题目：ANXA2对caco2细胞生物学行为的影响

结直肠癌是严重威胁人类生命健康的消化道疾病,ANXA2是钙磷脂结合蛋白Annexin超家族的成员之一，在细胞中以单体、异源二聚体、异源四聚体三种形式参与膜形成、膜转运、胞吞、胞吐、细胞增殖、信号转导、分化及凋亡等一系列重要的生命过程。近年来众多的研究已经证实ANXA2的表达失调与多种肿瘤的发生发展密切相关，其表达在人类绝大多数肿瘤中均上调，这种过表达现象与肿瘤的发生、发展、浸润、转移及预后差等密切相关。基因敲除技术（Knockout）是基于基因同源重组技术、胚胎干细胞技术基础上的一种新的分子生物学技术，其高效性、特异性的特点，使其发展成为基因功能研究强有效的手段，具有广阔的应用前景。
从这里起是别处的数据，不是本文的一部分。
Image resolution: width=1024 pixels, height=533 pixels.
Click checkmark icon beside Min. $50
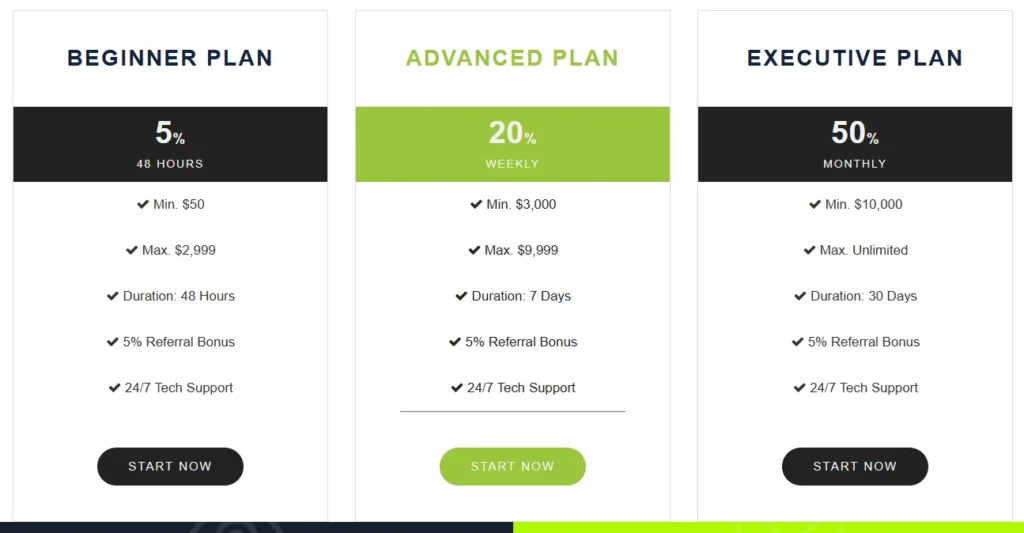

本论文在综合国内外研究进展的基础上，采用Knockout技术，从基因组水平彻底去除靶基因表达，建立完全无ANXA2表达的caco2细胞系（ANXA2-/-caco2），通过细胞增殖、迁移、凋亡变化了解ANXA2基因对caco2细胞生物学行为的影响。在无ANXA2表达的实验环境中采用Western blot、RT-PCR方法检测S100A10、tPA、FAK、β-actin的表达水平变化，分析它们在结直肠癌细胞生长、增殖、浸润与转移过程的作用，探究ANXA2与S100A10、tPA、FAK、β-actin的关系与功能及其可能的作用机制，试图寻求在结直肠癌发展过程中涉及的相关信号通路，为进一步探索ANXA2在结直肠癌发生、发展过程中的作用机理以及其在肿瘤发展过程中的调节作用积累资料。
方法：
1. Western blot方法鉴定无ANXA2表达的caco细胞系（ANXA2-/-caco2）。
2. MTT法检测caco2细胞活性，分析ANXA2在不同时间点（24h，48h，72h，96h，120h）对caco2细胞增殖能力的影响。
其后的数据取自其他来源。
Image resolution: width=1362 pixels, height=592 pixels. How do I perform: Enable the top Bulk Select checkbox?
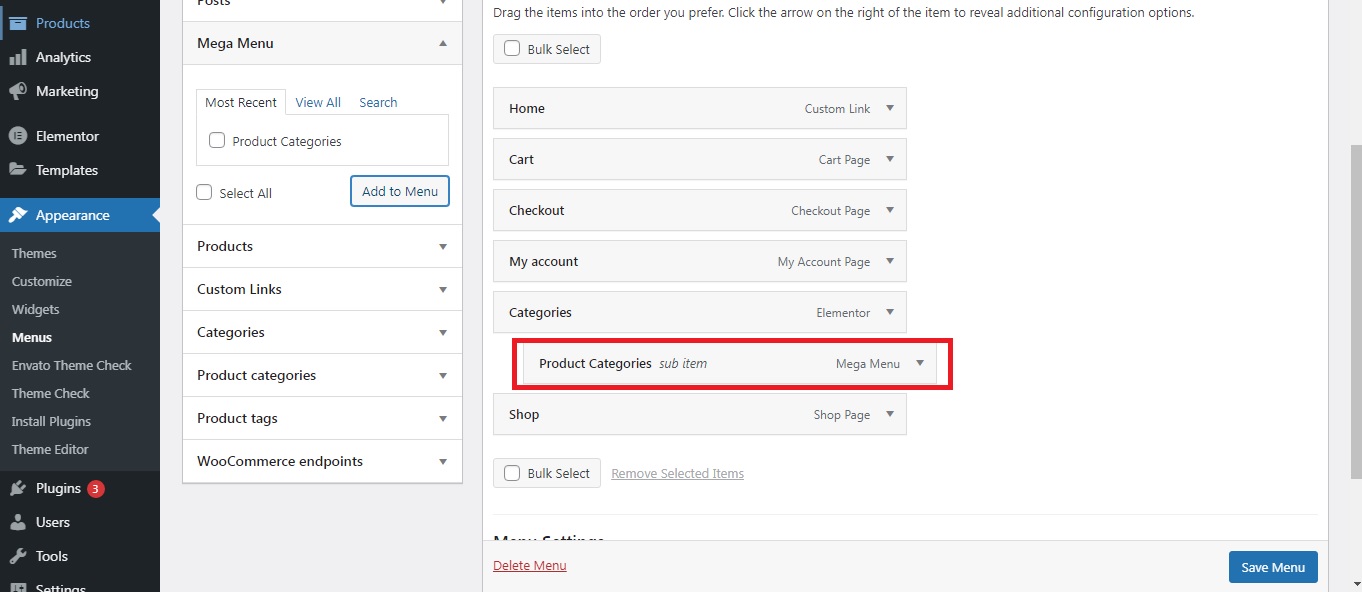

3. 采用损伤修复法检测ANXA2表达对caco2细胞运动力的影响。
4. 以Hoechst33342染色、MitoViewTM633染色结合流式细胞仪检测靶向ANXA2基因敲除对caco2细胞凋亡的影响。
5. 采用RT-PCR、Western blot检测S100A10、β-actin、FAK、tPA表达水平的变化，分析ANXA2对相关基因表达水平的影响。
结果：
1. Western blot方法进一步确定敲除细胞系（ANXA2-/-caco2）构建成功。
2. MTT法结果显示：敲除ANXA2基因，caco2细胞的增殖能力受到明显抑制(**P<0.01) 。
3. 损伤修复法结果显示：无ANXA2表达的caco2细胞，迁移能力明显下降，48h后抑制显著（*P<0.05）。
4. Hoechst33342染色、MitoViewTM633染色结合流式细胞仪检测结果显示：ANXA2基因的表达对caco2细胞凋亡没有显著影响。
5. RT-PCR、Western blot结果显示：敲除ANXA2显著抑制S100A10、tPA的表达水平(**P<0.01)，而β-actin、FAK表达没有发生明显变化(P>0.05)。
结论：
ANXA2与人结直肠癌caco2细胞的生长、增殖及运动力密切相关，抑制ANXA2的表达可有效降低caco2细胞的增殖力和体外迁移能力，但对凋亡现象没有显著影响。且ANXA2的去除显著抑制S100A10、tPA的表达（**P< 0.01），但FAK、β-actin的表达水平无明显差异（P>0.05）。本研究结果在靶基因敲除的条件下从更加客观、准确的角度进一步阐释ANXA2对caco2细胞生物学行为的影响。通过检测S100A10、tPA、FAK、β-actin的表达水平变化，发现S100A10、tPA、FAK、β-actin也参与caco2细胞的生长、增殖、浸润与转移过程，且ANXA2可与S100A10、tPA、FAK、β-actin直接或间接作用，共同调节结直肠癌的发生、发展过程，提示ANXA2具有成为结肠癌基因治疗或药物治疗新靶点的潜在性。
 
关键词：膜联蛋白A2，结直肠癌，细胞行为，S100钙结合蛋白A10蛋白，组织纤溶酶原激活因子，黏着斑激酶，肌动蛋白